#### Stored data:

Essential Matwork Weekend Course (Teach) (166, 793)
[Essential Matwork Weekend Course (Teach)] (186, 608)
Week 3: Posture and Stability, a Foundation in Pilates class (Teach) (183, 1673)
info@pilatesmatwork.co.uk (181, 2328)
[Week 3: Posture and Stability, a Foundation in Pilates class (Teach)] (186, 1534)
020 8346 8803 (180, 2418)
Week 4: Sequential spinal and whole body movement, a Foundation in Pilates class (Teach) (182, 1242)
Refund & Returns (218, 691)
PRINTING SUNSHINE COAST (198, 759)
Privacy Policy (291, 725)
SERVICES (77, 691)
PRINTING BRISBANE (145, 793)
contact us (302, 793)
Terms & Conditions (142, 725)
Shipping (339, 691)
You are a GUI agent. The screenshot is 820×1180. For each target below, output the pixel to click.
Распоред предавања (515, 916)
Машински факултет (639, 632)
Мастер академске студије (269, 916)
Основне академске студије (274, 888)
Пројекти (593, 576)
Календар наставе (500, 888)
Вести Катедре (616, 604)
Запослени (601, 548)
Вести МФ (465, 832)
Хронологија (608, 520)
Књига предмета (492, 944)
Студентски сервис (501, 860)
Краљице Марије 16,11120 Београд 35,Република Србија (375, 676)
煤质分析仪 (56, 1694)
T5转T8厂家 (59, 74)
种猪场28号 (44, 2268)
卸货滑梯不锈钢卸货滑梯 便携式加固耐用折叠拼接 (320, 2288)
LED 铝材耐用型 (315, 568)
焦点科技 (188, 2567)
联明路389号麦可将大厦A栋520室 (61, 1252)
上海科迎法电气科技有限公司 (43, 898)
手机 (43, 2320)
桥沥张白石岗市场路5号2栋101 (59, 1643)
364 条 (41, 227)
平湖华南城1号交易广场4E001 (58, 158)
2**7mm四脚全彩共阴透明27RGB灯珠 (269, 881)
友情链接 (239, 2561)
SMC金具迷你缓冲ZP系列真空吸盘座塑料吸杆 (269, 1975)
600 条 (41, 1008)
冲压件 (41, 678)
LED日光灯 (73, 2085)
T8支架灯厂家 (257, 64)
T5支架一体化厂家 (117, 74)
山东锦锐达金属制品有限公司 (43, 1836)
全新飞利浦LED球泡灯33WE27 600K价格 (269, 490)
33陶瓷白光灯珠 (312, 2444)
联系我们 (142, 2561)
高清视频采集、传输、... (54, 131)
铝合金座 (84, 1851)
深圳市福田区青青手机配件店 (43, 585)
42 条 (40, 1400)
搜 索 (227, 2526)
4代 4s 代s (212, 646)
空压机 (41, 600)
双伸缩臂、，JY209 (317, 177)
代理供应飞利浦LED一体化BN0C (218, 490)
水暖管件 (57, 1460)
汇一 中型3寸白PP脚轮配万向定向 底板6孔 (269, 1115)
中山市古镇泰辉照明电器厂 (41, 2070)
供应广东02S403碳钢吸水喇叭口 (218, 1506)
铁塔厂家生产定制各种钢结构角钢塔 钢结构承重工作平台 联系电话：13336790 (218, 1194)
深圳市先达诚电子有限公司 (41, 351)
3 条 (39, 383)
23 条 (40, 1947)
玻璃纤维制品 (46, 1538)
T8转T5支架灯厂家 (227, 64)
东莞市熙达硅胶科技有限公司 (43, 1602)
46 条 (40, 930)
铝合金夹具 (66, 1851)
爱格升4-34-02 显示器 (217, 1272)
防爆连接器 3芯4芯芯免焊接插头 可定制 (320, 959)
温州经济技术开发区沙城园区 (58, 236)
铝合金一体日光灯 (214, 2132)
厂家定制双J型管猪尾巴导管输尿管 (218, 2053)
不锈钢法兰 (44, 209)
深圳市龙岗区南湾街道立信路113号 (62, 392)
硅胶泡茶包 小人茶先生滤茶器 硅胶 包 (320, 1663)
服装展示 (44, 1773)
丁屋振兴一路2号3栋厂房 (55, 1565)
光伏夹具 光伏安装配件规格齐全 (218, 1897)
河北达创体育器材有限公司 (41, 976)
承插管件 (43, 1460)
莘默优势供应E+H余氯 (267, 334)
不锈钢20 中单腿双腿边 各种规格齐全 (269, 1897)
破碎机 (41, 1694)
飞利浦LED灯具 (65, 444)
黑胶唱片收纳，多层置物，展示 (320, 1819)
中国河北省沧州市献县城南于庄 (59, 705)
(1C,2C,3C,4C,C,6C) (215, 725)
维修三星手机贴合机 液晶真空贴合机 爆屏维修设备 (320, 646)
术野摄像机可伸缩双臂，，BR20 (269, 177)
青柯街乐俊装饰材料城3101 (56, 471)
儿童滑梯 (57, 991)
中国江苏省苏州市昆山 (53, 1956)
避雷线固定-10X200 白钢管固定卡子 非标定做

#### ACTION ITEM:
The required output is the line containing "铝合金夹具 (66, 1851)" through the last line of the records above, each copied exactly and nothing more.

#### WRITTEN RESPONSE:
铝合金夹具 (66, 1851)
爱格升4-34-02 显示器 (217, 1272)
防爆连接器 3芯4芯芯免焊接插头 可定制 (320, 959)
温州经济技术开发区沙城园区 (58, 236)
铝合金一体日光灯 (214, 2132)
厂家定制双J型管猪尾巴导管输尿管 (218, 2053)
不锈钢法兰 (44, 209)
深圳市龙岗区南湾街道立信路113号 (62, 392)
硅胶泡茶包 小人茶先生滤茶器 硅胶 包 (320, 1663)
服装展示 (44, 1773)
丁屋振兴一路2号3栋厂房 (55, 1565)
光伏夹具 光伏安装配件规格齐全 (218, 1897)
河北达创体育器材有限公司 (41, 976)
承插管件 (43, 1460)
莘默优势供应E+H余氯 (267, 334)
不锈钢20 中单腿双腿边 各种规格齐全 (269, 1897)
破碎机 (41, 1694)
飞利浦LED灯具 (65, 444)
黑胶唱片收纳，多层置物，展示 (320, 1819)
中国河北省沧州市献县城南于庄 (59, 705)
(1C,2C,3C,4C,C,6C) (215, 725)
维修三星手机贴合机 液晶真空贴合机 爆屏维修设备 (320, 646)
术野摄像机可伸缩双臂，，BR20 (269, 177)
青柯街乐俊装饰材料城3101 (56, 471)
儿童滑梯 (57, 991)
中国江苏省苏州市昆山 (53, 1956)
避雷线固定-10X200 白钢管固定卡子 非标定做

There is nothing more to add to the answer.